▶ _Text shown_:

Mr. Shabshab continued, “I want to thank Mike for his steady support during our search process for a CFO – I am grateful for his willingness to come out of retirement to support Inogen and for bringing his experience and discipline to bear which we have benefited from greatly.”

 

Kristin A. Caltrider Biography

 

Ms. Caltrider joins Inogen from Quidel Corporation, a provider of rapid diagnostic testing solutions, cellular-based virology assays and molecular diagnostic systems listed on NASDAQ, where she most recently served as Vice President of Finance since June 2014. In this role, Ms. Caltrider oversaw global Finance and Accounting functions, which included all aspects of transactional and technical accounting, tax and treasury, financial planning and analysis, cash management and forecasting, finance-related M&A activities as well as global analytics, and sales operations. While in that role, she helped the company aggressively scale its manufacturing capacity and significantly expand revenue and profitability.   Ms. Caltrider first joined Quidel in

 


 

2007, where she held roles of increasing responsibility. Prior to joining Quidel, Ms. Caltrider spent almost four years at Life Technologies (now Thermo Fisher), where she held a number of positions. Ms. Caltrider graduated from California Lutheran University with a bachelor’s degree in Business Administration, and also holds an MBA from the University of San Diego.

 

About Inogen

 

We are a medical technology company offering innovative respiratory products for use in the homecare setting. We primarily develop, manufacture and market innovative portable oxygen concentrators used to deliver supplemental long-term oxygen therapy to patients suffering from chronic respiratory conditions.

For more information, please visit www.inogen.com.

▶ _Data supplied_:
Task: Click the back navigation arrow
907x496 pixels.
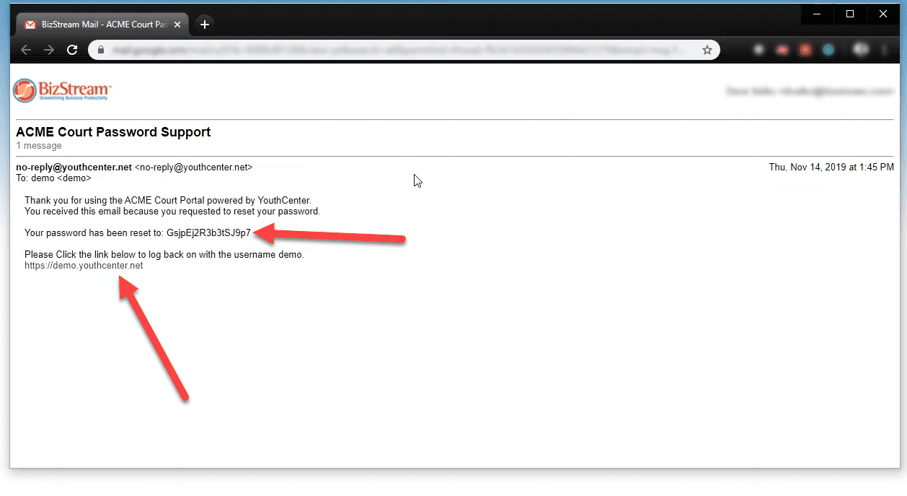Action: tap(26, 50)
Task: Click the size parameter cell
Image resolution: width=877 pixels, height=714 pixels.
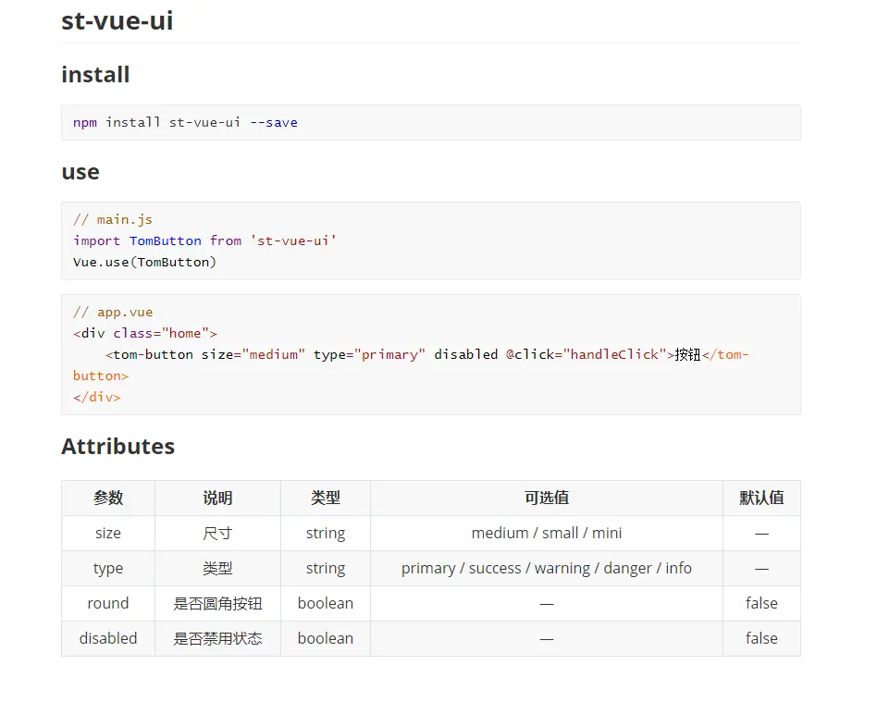Action: click(x=108, y=533)
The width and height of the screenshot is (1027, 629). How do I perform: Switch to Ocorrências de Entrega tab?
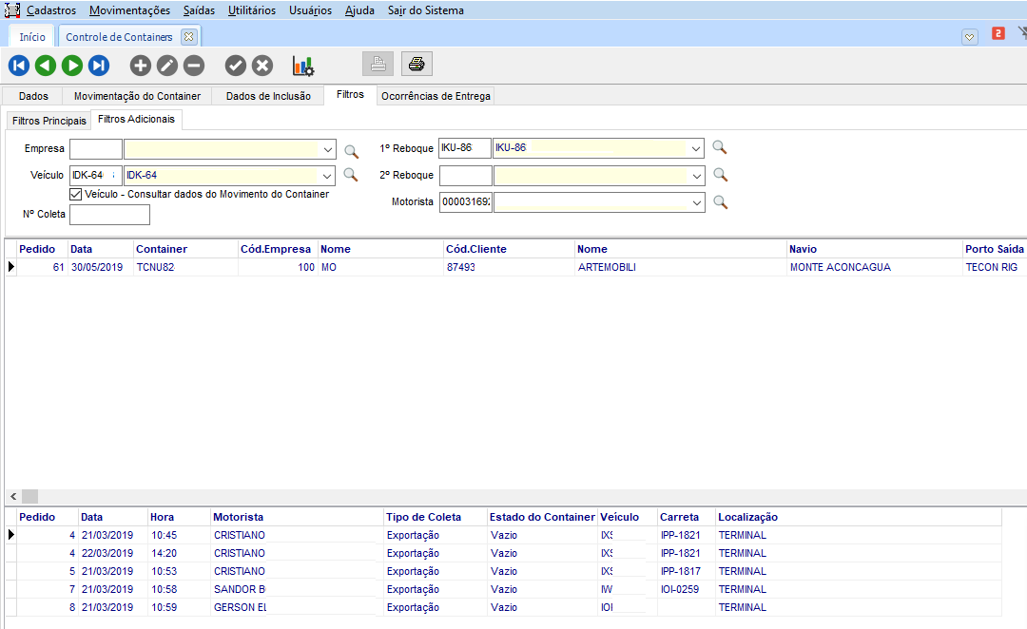tap(435, 96)
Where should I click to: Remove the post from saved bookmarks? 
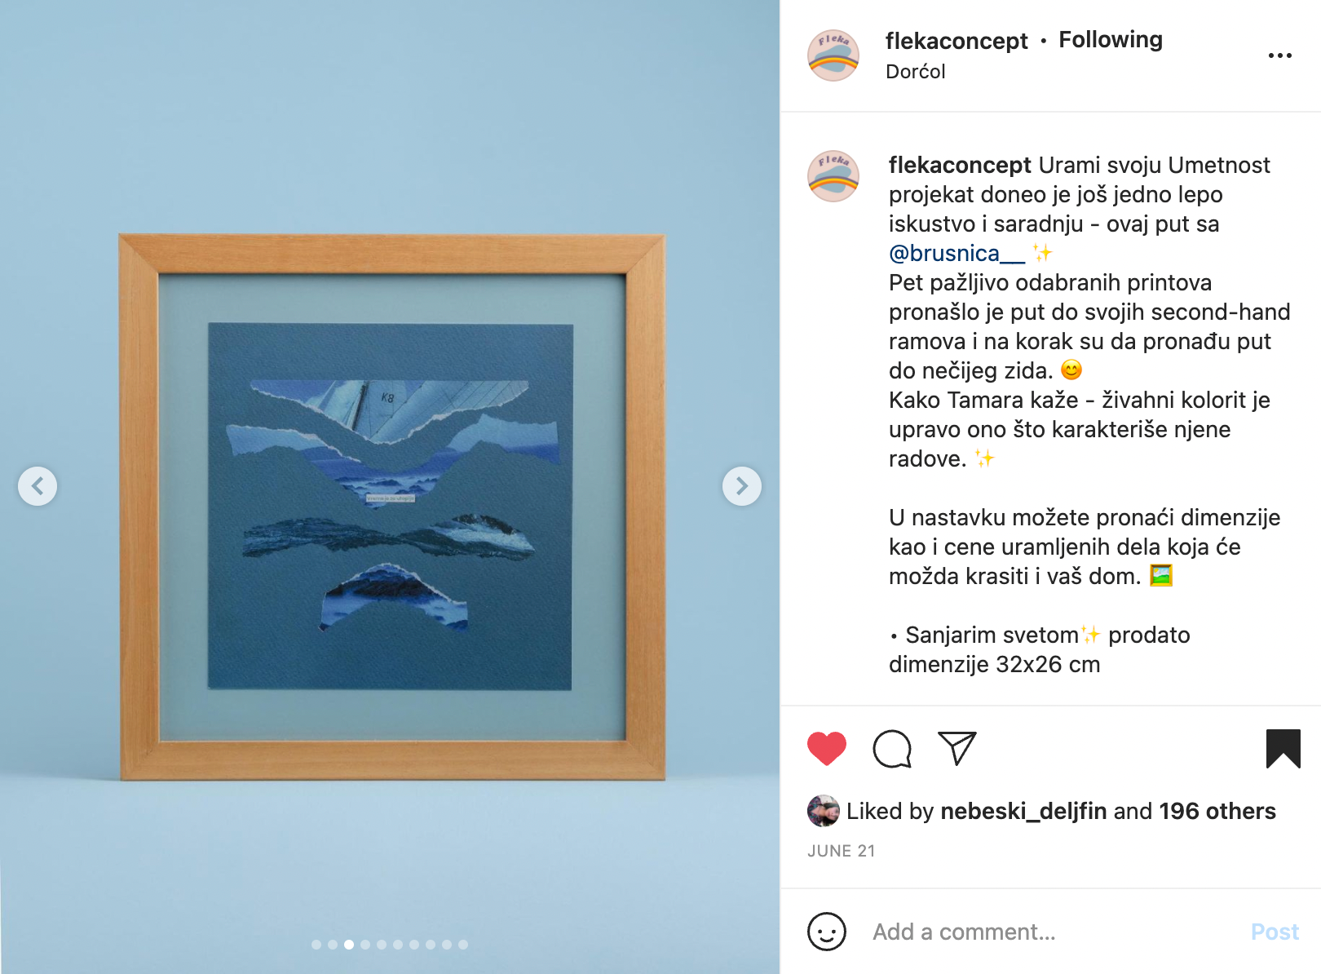pos(1283,749)
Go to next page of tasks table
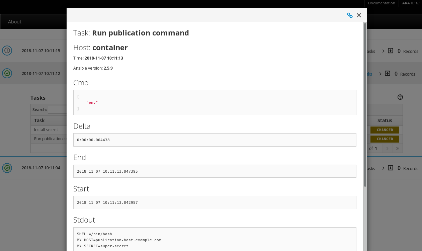Image resolution: width=422 pixels, height=251 pixels. (387, 148)
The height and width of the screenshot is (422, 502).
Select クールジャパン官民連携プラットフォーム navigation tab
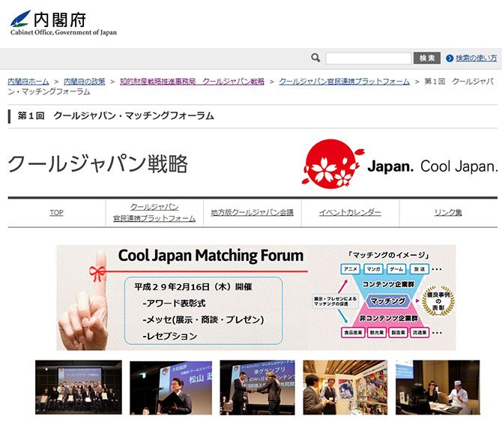point(154,213)
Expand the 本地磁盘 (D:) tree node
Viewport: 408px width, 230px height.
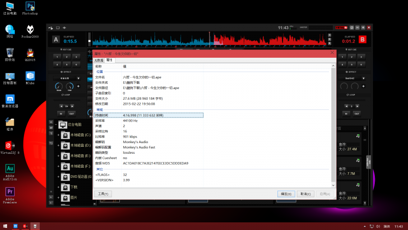click(x=59, y=146)
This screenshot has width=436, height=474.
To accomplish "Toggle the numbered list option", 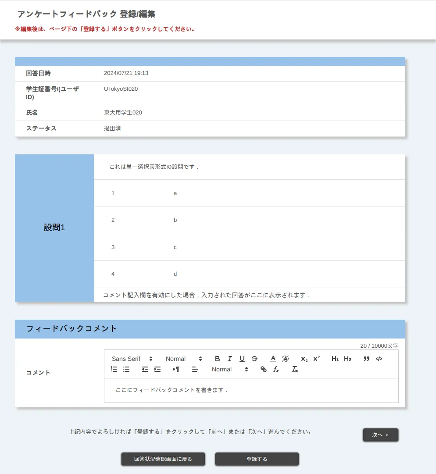I will tap(114, 370).
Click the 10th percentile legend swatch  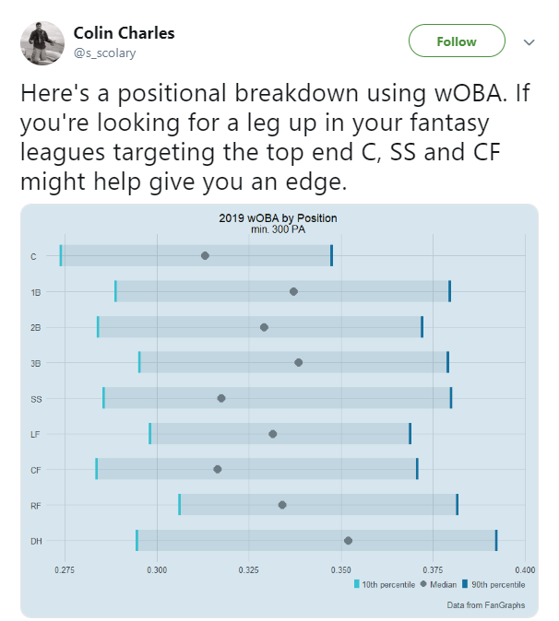[x=356, y=584]
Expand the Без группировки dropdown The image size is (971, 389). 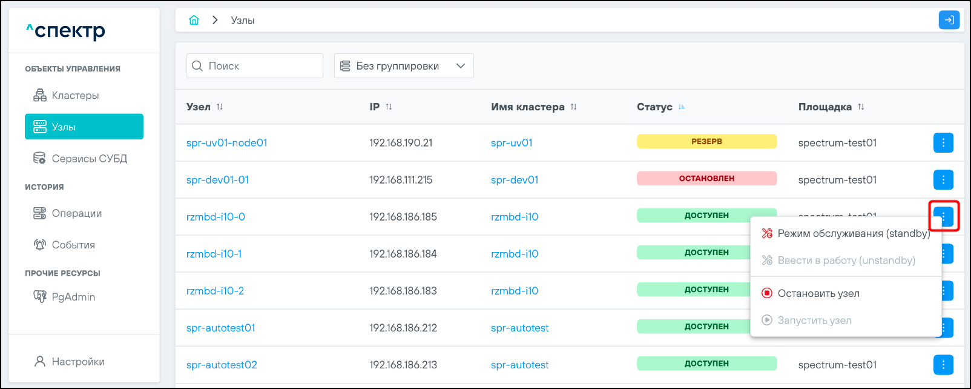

▶ _To do_: From the Inogen release, print the passage from "2007, where she" up to and including "of San Diego.".

▶ _Written answer_:
2007, where she held roles of increasing responsibility. Prior to joining Quidel, Ms. Caltrider spent almost four years at Life Technologies (now Thermo Fisher), where she held a number of positions. Ms. Caltrider graduated from California Lutheran University with a bachelor’s degree in Business Administration, and also holds an MBA from the University of San Diego.